Task A.
According to the text on the IA Summit, how many Summits has the writer attended?
Task B.
Copy the text on the IA Summit verbatim, everything from "Energy always occurs" down to "just the Summit?".

Passage for review.
━━━━━━━━
The IA Summit is once again gone. There’s always a sense of letdown the week after. With nine Summits under my belt, I’ve committed a bunch, a bunch of time, money, brain cells, and liver panels to this wacky assemblage of information architects, user interface designers, librarians, user experience architects, interaction designers, project managers, and other rabble-rousers.

Energy always occurs at different levels…and this year was no exception. I’ll leave it to others to do a full roundup. Suffice it to say, where last year’s controversy (such as it was) was JJG’s challenge to the IA crowd, this year’s seems to come from one of the founders of the Summit. Here’re my comments on the future of the Summit.

1. Format & Place: I don’t think we want to go to a single track for a multi-day event, because we’d either have to raise the prices exorbitantly or hold huge, impersonal sessions. On the other hand, I do remember the first summits’ model of aiport hotels where folks could come in on Friday, summit all day Saturday & half of Sunday, and then leave. By Summit 3 in Baltimore, there were the beginnings of movement to go to “more fun locations where people would enjoy the venue.” Maybe we need to return to the airports and their focus on just the Summit?
━━━━━━━━
Supplied data.
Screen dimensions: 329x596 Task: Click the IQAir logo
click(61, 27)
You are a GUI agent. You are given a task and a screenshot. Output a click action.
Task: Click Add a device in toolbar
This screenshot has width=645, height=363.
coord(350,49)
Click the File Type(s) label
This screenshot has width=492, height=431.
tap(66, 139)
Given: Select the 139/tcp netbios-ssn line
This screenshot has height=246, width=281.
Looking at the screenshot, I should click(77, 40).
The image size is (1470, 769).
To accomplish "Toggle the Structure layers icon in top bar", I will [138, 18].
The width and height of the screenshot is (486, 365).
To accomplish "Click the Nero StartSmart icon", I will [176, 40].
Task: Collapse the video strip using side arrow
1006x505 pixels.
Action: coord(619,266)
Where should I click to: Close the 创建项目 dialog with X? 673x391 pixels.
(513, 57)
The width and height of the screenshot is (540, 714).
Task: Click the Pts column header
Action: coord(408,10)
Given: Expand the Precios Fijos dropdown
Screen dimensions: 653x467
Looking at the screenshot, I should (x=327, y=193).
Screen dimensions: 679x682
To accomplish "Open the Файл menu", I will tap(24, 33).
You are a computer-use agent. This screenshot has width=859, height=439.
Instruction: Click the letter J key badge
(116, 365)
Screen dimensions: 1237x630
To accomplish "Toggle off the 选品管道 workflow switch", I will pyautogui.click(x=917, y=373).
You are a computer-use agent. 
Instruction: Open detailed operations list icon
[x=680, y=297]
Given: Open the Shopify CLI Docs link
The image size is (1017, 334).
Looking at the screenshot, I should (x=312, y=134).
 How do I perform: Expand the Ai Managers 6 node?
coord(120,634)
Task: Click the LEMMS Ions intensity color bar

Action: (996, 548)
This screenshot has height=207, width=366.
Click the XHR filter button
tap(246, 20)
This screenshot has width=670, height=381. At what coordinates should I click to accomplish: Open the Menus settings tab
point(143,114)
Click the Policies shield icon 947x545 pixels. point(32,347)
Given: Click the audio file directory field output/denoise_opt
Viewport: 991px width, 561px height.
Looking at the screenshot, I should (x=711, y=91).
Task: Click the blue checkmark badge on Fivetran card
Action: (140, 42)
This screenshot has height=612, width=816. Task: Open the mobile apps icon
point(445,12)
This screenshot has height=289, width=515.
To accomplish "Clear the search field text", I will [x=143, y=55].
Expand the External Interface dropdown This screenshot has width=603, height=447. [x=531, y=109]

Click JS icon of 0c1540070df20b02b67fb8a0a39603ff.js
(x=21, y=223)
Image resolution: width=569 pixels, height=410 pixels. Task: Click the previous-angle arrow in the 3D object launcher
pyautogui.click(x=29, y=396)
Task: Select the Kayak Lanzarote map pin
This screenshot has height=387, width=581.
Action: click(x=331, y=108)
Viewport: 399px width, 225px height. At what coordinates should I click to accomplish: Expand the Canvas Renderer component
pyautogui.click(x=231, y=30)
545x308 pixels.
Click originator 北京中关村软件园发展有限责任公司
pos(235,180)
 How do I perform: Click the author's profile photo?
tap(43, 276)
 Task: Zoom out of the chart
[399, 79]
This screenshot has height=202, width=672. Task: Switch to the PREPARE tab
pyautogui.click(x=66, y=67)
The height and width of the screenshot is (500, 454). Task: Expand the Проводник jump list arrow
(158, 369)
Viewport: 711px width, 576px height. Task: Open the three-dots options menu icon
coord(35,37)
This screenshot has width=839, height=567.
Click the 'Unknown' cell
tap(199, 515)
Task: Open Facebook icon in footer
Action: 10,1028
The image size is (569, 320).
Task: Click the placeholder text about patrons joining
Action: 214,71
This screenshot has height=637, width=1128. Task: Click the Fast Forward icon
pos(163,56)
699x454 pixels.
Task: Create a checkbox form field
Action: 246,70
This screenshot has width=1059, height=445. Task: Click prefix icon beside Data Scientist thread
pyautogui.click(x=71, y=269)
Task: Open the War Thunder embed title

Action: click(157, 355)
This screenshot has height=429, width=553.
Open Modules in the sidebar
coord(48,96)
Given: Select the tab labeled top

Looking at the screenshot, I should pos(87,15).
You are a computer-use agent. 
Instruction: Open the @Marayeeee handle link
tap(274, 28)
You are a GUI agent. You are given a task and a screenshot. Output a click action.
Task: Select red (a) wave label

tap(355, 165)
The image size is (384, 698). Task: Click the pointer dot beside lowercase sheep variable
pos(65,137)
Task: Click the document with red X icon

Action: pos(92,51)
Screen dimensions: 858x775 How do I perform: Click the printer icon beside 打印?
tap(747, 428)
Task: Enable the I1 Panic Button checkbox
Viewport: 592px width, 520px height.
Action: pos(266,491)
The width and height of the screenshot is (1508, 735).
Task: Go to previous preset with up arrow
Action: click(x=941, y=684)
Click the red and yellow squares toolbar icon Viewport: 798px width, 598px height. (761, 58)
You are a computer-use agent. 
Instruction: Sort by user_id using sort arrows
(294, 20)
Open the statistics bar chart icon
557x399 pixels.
━━━━━━━━
Exercise output A.
Nine.

Exercise output B.
Energy always occurs at different levels…and this year was no exception. I’ll leave it to others to do a full roundup. Suffice it to say, where last year’s controversy (such as it was) was JJG’s challenge to the IA crowd, this year’s seems to come from one of the founders of the Summit. Here’re my comments on the future of the Summit.

1. Format & Place: I don’t think we want to go to a single track for a multi-day event, because we’d either have to raise the prices exorbitantly or hold huge, impersonal sessions. On the other hand, I do remember the first summits’ model of aiport hotels where folks could come in on Friday, summit all day Saturday & half of Sunday, and then leave. By Summit 3 in Baltimore, there were the beginnings of movement to go to “more fun locations where people would enjoy the venue.” Maybe we need to return to the airports and their focus on just the Summit?